# [To-do list]
**1.** In the forum thread about finding a stallion, in which month does rachaelv2005 plan to have her mare swabbed?
**2.** Copy the passage from the forum thread about finding a stallion that opens with the words containing "Just had a look" and closes with "sallyf (3 October 2008)".

# [Supplied text]
- - -
If you can stretch to east sussex look at www.lowernewbarn.co.uk, super connie stallion or flashy sport horses.


----------



## tagalog (2 October 2008)

isn't Hobgoblin Stud in Kent?


----------



## timmy1977 (3 October 2008)

Tony fraizer in ashford has a couple of nice stallions, one called zenturio who is south african and i believe used to jump grand prixs and an irish stallion called findon four leaf who jumps 1.40 opens i think. i have one but hes not going to be covering until next year. caroline phillips has some stallions at stud uk euro near canterbury, havnt seen much of them though so not sure how good they are.


----------



## rachaelv2005 (3 October 2008)

Thanks Timo! Yes Im familiar with Caroline as a friend of mine has one of hers and shes a local girl. Im not familiar with Tony Fraizer?
Irish sounds good. Do you have any more details?


----------



## rachaelv2005 (3 October 2008)

Yes, Ive seen this one online and did think the pictures werent all that good, thats why its so good to have a recommendation by word of mouth, so I think I may well go and have a butchers!!!


----------



## springfallstud (3 October 2008)

[ QUOTE ]
isn't Hobgoblin Stud in Kent? 

[/ QUOTE ]

No they are in Sussex

Dont you think it is a little late to be covering a mare now  
	
	
		
		
	


	








 surely you would be better waiting til March time, the weather and grass would be better for a new foal the following year, if she takes (i suspect she wouldnt this late in the season) a Sept foal is very late and you would enjoy a spring baby more aswell i am sure


----------



## timmy1977 (3 October 2008)

tony is john bunyans partner, john is an ex international showjumper i can get his telephone number for you if you would like?


----------



## rachaelv2005 (3 October 2008)

Sorry   that post should read next year!! planning on having her swabbed February and covered soon after that!


----------



## springfallstud (3 October 2008)

LOL oh thats good, didnt mean to sound rude but i did think it was a little late! Good luck


----------



## rachaelv2005 (3 October 2008)

aaaaah, ok I know of John Bunyan  Thanks a telephone number would be good Thanks. Is their specialty primarily SJ  ?


----------



## timmy1977 (3 October 2008)

thought it sounded a bit strange to be covering this late, he would definately be a good option for next year if you want a stallion in kent though.


----------



## rachaelv2005 (3 October 2008)

Just had a look at that website, I was familiar with Fear Bui and have heard lots of good things about him, the Holsteiner is gorgeous but at 17.2 with my 17h mare I fear I would be breeding a Monster!! 
I know there is a lovely palamino nearby but am conscious that as showing would be primarily what I would want to be doing, I should be thinking about the chances she may throw a palamino


----------



## sallyf (3 October 2008)

Depending on what you are looking for my friend has this stallion standing in kent he is only small though 14.2 or 3 i think.
Should be avaliable AI next year though.
http://www.murraybrookstud.co.uk/3.html


----------



## rachaelv2005 (3 October 2008)
- - -
# [Data listing]
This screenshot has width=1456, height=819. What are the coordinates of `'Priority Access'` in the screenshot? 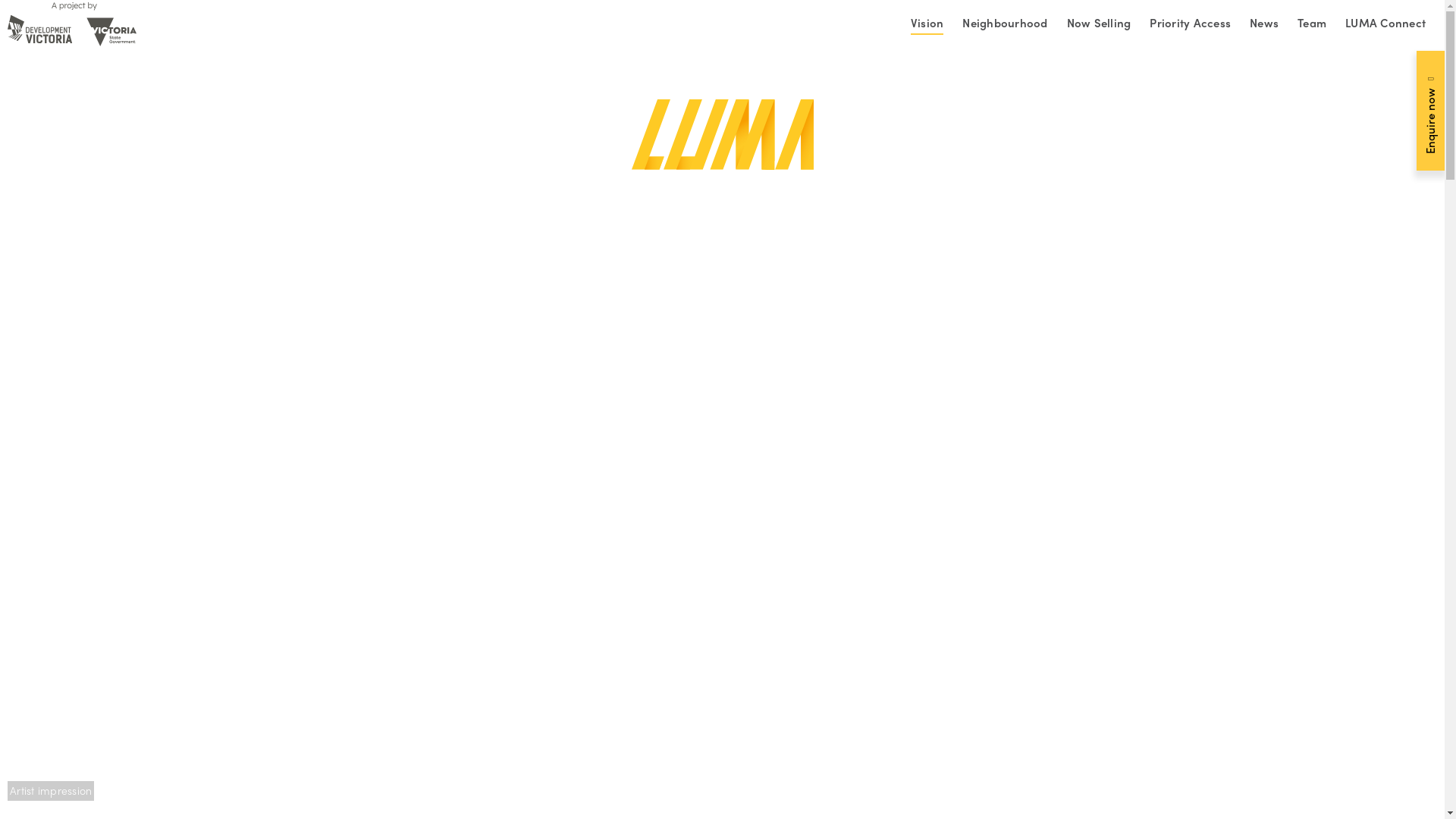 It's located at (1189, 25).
- - -
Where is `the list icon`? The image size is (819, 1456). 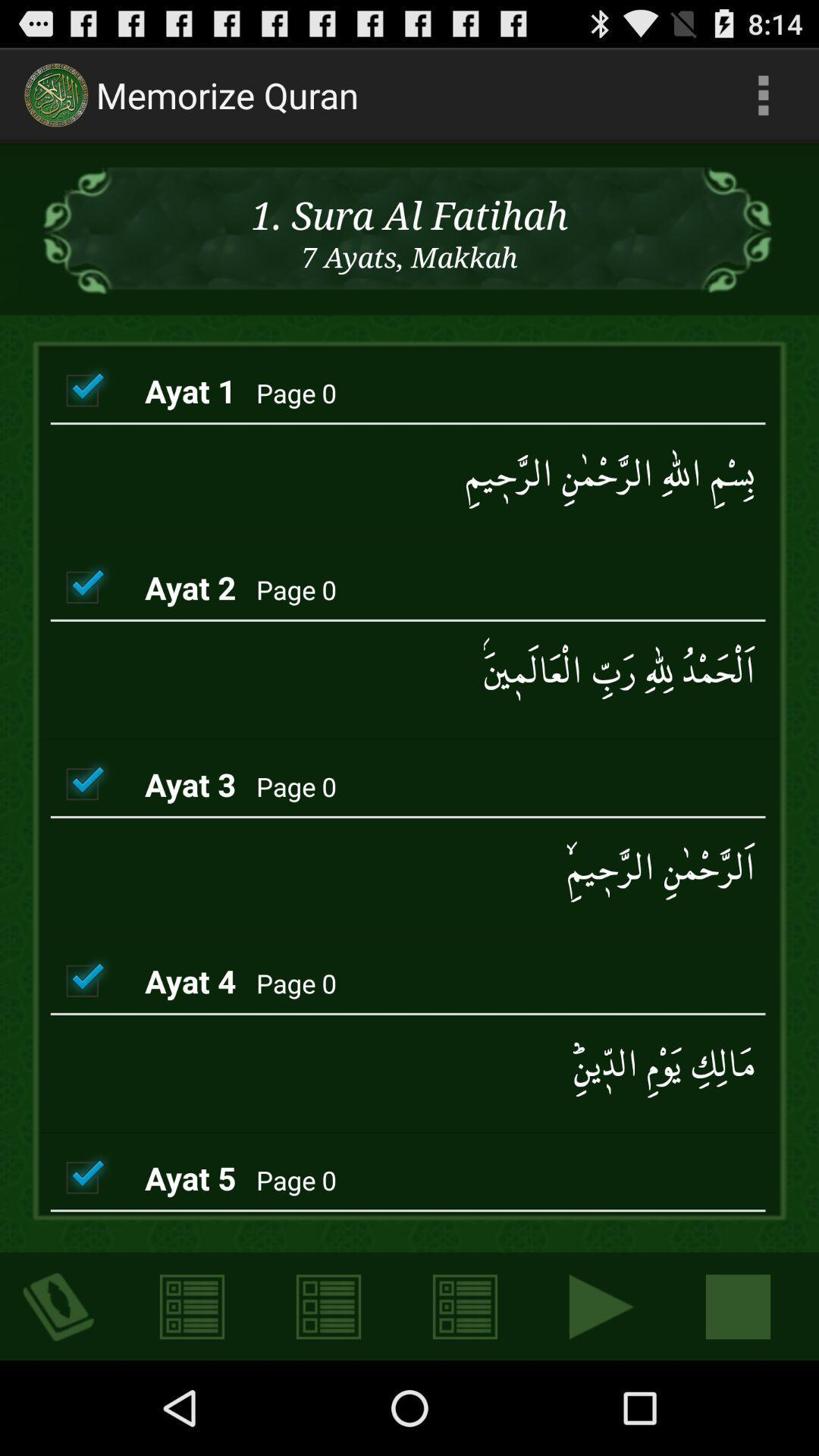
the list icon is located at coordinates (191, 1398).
- - -
# [Answer list]
**1.** February

**2.**
Just had a look at that website, I was familiar with Fear Bui and have heard lots of good things about him, the Holsteiner is gorgeous but at 17.2 with my 17h mare I fear I would be breeding a Monster!! 
I know there is a lovely palamino nearby but am conscious that as showing would be primarily what I would want to be doing, I should be thinking about the chances she may throw a palamino


----------



## sallyf (3 October 2008)